This content is adapted from A deep understanding of AI language model mechanisms. It has been curated and organized for educational purposes on this portfolio. No copyright infringement is intended.


🚀 The Core Concept

Position embeddings provide the "time signature" for our data:

  1. Sequence Awareness: Without these vectors, the sentence "I love coding" and "Coding love I" would look identical to the model.
  2. Additive Geometry: Position vectors are usually added directly to the word embedding vectors. The model learns to disentangle "what the word is" from "where the word is."
  3. Learned vs. Sinusoidal: GPT-2 uses Learned position embeddings (parameters adjusted during training).
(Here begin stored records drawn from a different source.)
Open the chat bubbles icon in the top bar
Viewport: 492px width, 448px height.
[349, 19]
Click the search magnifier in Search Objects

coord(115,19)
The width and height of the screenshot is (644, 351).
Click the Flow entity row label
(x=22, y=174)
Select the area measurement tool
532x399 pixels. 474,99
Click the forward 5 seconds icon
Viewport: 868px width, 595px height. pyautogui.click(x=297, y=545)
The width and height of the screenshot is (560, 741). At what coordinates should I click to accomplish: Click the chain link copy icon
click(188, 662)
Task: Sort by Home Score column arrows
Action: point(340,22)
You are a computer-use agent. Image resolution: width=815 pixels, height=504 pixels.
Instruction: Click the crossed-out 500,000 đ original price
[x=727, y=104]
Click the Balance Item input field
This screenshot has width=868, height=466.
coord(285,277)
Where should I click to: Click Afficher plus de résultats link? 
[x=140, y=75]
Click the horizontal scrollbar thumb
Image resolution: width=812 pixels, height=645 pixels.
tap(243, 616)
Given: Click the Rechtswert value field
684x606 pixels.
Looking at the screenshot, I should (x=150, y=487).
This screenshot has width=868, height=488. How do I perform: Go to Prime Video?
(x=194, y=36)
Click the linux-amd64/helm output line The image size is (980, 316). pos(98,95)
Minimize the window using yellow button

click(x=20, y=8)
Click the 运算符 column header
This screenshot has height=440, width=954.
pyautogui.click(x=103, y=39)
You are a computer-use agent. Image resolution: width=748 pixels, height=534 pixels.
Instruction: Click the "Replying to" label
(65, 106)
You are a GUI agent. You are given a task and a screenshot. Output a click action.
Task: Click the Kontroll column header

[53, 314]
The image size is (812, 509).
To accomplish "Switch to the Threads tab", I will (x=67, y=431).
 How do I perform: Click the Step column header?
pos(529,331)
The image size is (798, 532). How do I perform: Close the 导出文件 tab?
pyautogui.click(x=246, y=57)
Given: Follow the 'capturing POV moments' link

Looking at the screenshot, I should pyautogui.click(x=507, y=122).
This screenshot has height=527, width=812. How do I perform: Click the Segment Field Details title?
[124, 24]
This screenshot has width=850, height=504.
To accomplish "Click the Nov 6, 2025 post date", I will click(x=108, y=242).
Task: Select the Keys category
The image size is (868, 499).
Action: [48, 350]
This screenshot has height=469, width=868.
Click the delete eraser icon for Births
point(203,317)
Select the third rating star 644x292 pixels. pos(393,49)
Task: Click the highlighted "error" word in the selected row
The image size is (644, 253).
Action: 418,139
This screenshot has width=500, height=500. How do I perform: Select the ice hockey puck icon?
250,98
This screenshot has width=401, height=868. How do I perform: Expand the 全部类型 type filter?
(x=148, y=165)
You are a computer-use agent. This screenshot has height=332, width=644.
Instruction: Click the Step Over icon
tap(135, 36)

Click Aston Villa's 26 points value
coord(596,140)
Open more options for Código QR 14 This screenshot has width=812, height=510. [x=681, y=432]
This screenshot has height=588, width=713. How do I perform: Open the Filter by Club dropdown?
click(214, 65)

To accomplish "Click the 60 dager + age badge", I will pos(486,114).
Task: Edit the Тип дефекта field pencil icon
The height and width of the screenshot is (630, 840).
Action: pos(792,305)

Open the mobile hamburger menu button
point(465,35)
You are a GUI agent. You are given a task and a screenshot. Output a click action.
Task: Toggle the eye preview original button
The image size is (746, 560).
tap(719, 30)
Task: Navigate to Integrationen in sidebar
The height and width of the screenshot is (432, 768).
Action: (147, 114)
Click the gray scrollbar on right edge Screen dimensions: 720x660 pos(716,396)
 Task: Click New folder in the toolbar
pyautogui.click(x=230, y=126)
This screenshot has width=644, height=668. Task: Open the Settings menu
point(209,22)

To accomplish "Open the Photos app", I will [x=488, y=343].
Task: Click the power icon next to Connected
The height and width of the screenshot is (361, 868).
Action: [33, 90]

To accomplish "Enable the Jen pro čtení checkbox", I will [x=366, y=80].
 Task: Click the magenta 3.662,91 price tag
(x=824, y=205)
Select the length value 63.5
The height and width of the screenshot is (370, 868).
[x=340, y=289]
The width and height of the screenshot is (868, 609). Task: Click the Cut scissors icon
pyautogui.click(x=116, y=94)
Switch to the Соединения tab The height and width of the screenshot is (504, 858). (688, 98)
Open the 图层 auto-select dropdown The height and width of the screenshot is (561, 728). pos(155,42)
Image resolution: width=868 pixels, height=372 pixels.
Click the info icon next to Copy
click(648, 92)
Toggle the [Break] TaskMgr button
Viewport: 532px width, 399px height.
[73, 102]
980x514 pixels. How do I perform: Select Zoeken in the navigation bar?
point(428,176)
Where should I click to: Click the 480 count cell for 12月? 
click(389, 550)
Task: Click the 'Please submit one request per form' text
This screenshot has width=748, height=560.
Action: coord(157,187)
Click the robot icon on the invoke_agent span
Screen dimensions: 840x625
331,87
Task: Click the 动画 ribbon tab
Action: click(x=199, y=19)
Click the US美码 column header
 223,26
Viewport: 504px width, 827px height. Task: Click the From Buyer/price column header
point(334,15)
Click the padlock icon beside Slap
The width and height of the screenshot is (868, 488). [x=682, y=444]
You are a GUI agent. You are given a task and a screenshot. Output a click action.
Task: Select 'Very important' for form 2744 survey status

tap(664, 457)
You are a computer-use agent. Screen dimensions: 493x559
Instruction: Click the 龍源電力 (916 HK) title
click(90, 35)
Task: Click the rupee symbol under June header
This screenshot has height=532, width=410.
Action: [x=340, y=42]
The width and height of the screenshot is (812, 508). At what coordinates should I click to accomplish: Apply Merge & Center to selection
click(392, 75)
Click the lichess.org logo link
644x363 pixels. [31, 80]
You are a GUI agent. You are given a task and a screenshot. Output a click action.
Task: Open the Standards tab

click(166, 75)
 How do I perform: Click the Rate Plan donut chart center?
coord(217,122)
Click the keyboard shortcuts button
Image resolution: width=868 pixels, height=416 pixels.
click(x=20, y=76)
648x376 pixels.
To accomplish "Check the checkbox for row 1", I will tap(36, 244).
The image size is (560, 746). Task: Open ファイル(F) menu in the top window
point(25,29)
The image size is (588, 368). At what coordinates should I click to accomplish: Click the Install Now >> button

The original Transformer paper used Sinusoidal (fixed mathematical patterns).
  4. Context Window Limits: The size of the position embedding matrix (e.g., 1024 for GPT-2) defines the model's maximum context length.

1. Environment Setup

We'll use numpy for matrix analysis and the transformers library to inspect GPT-2's learned position weights.

import numpy as np
import matplotlib.pyplot as plt
 
import matplotlib_inline.backend_inline
matplotlib_inline.backend_inline.set_matplotlib_formats('svg')

2. Extracting GPT-2 Position Weights

In GPT-2, the word embeddings are stored in wte, while position embeddings are in wpe. Notice the shape: 1024 positions by 768 dimensions.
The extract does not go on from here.